Dataset entries:
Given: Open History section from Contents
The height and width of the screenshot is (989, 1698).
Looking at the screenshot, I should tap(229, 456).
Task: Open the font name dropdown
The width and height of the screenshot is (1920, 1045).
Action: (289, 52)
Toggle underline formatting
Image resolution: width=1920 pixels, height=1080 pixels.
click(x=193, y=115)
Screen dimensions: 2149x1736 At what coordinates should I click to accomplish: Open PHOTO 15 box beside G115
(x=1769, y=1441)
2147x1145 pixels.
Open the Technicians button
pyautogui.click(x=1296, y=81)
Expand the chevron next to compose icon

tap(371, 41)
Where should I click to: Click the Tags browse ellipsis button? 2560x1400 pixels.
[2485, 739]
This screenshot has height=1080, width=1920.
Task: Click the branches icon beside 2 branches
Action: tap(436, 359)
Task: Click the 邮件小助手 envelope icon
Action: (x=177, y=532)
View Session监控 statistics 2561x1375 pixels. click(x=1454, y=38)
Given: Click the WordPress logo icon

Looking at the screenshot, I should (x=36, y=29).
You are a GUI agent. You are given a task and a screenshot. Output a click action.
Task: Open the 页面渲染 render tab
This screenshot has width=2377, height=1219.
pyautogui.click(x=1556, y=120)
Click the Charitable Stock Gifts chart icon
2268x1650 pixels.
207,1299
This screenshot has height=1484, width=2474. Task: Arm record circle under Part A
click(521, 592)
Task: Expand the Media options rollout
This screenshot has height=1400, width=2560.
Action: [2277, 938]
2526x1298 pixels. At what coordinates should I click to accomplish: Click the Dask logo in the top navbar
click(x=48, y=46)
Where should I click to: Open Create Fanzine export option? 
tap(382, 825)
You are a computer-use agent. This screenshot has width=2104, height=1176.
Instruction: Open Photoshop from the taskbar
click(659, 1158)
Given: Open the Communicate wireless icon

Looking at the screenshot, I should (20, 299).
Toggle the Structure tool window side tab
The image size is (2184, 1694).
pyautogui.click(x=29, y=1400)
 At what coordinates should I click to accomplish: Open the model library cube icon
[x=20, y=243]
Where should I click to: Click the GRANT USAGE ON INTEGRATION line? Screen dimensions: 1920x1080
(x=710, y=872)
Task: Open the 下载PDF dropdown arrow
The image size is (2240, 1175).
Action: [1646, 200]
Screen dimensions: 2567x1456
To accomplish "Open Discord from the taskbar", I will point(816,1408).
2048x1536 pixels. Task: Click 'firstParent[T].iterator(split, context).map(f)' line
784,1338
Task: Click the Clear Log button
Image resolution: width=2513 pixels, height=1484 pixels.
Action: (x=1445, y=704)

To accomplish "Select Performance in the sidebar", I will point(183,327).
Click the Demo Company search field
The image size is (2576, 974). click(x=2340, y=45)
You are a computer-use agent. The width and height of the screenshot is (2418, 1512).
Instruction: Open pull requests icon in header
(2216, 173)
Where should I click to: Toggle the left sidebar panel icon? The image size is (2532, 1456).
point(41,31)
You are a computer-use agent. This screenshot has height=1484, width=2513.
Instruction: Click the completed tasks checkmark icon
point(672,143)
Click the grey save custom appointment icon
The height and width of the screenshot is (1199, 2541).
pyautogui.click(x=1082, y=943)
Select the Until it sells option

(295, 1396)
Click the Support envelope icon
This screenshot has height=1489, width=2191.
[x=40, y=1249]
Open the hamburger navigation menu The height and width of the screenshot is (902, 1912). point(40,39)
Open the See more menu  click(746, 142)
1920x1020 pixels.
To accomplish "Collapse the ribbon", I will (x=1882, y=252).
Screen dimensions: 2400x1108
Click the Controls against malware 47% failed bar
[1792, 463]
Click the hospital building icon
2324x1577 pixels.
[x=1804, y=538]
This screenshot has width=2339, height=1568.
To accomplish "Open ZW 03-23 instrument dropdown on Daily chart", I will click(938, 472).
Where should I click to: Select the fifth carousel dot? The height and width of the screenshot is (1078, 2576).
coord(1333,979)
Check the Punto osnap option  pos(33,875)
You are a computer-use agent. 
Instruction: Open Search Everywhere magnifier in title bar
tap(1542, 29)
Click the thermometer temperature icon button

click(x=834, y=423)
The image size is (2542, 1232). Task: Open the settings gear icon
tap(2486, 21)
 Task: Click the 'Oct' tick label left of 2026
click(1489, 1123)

● INSTRUCTIONS TO FOLLOW
Your answer must be the lines from the first line of the entries above through the line that contains "Task: Open the font name dropdown", written out exactly.

● ANSWER
Given: Open History section from Contents
The height and width of the screenshot is (989, 1698).
Looking at the screenshot, I should tap(229, 456).
Task: Open the font name dropdown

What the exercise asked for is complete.